Spiders from Sweden kicked things off right at 8:30PM. Without any warning, the four piece took the stage and jumped into their dirty rock n’ roll set with a sense of power and strength that felt like so much more than just an opening act. Vocalist Ann-Sofie Hoyles had a very stunning presence about her. Well, the whole band did, but my eyes seemed to be drawn to Ann-Sofie majority of the time. There was just something so carefree and fun about her but also something that proved she takes this completely seriously and is a damn good vocalist. A mix of Janis Joplin, Aerosmith, and your friend’s garage band, this band clearly pulls their influences from all over the place which made this set fly by. Although they played a good list of songs, I could tell that this band has so much more to offer and I plan on spending my time in the car on my way to Duluth digging into what else they have and falling deeper in love with this amazing group.
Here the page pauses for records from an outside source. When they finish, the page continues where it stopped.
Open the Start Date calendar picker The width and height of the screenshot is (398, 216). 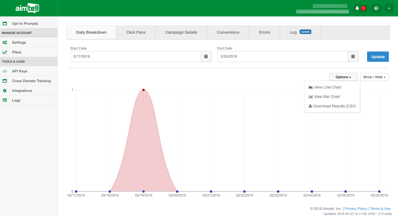(x=206, y=57)
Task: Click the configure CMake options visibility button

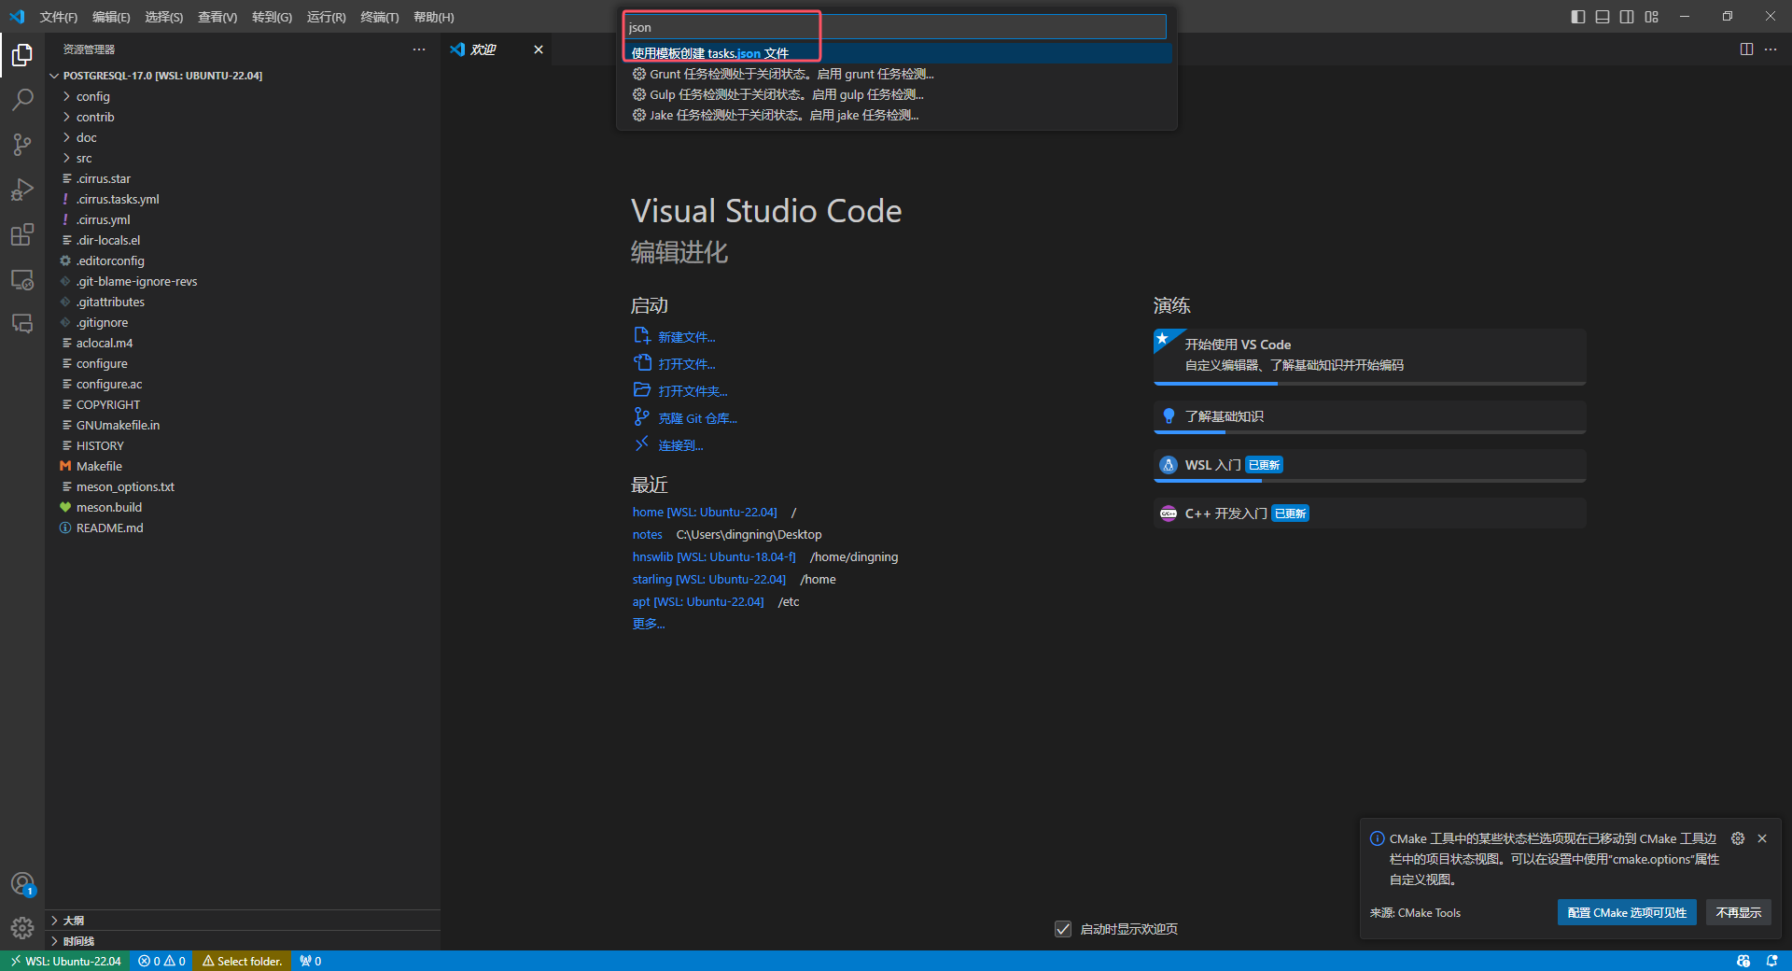Action: tap(1626, 912)
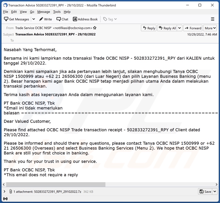
Task: Reply to the email
Action: (149, 28)
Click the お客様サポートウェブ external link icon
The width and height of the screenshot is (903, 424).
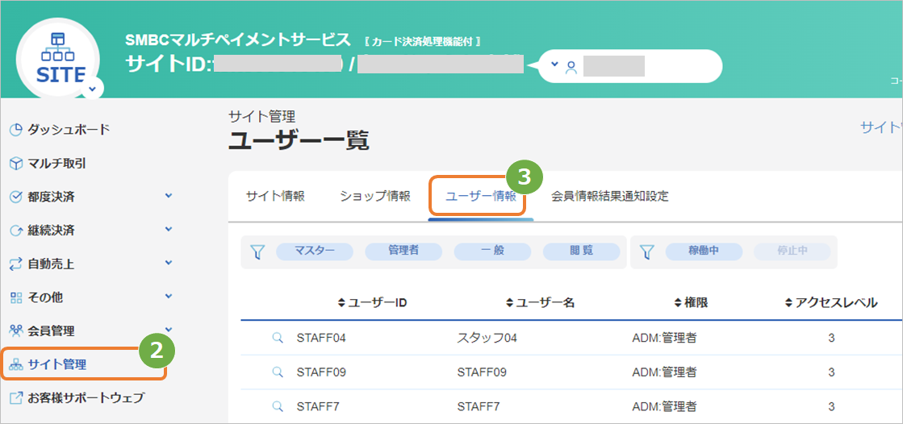[15, 397]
The crowd wasn’t sold out like I had been expecting but it was a busy night with a crowd that was clearly excited to see the legend in the flesh during his first visit to the country in around ten years. Although there were only a couple of Turbonegro songs thrown into the setlist, I felt familiar with Hank Von Hell’s solo stuff. He has such a distinct sound and vast influences that there is never any question as to who it is. Taking elements of punk, glam-rock, hard rock and sprinkles of everything in-between, Hank Von Hell’s music is so unique and so strange (in a good way) that it’s damn near impossible to not fall in love with his music.
I expected a great show from this man and his band. I expected loads of energy and a crowd shouting along to every word. What I wasn’t expecting was the sense of personality that radiated from Hank. The crowd laughed along with his quirky anecdotes between songs. From explaining how devil horns aren’t punk rock, flipping the bird is, to admitting that he is only back on tour because he is still trying to find that major success that everyone is always looking for (which is apparently not measured in money but french kissing and kissing in general), this man had the audience roaring with laughter. Beyond the funny stories, there was just something about the way he moved around the stage that brought a smile to your face. Maybe it was the juxtaposition of this sinister looking man with black paint around his eyes and then the way he would bounce up and down on the stage and lean into the crowd while singing along or maybe it was just the way that he always had a smile on his face and would struggle to get through his own jokes because he was laughing too much. Regardless, there was something strikingly lovely about this man and his bandmates that I think is lost when you are just listening to his recorded music and not watching him live.
I’ve been on a bender lately and there’s no end in sight. Most people would be passed out from exhaustion by this point but not me. I’m crossing off so many amazing names from my bucketlist that I can’t stop. Sure, I don’t think I’ll ever see Turbonegro live but seeing Hank Von Hell last night definitely made up for that.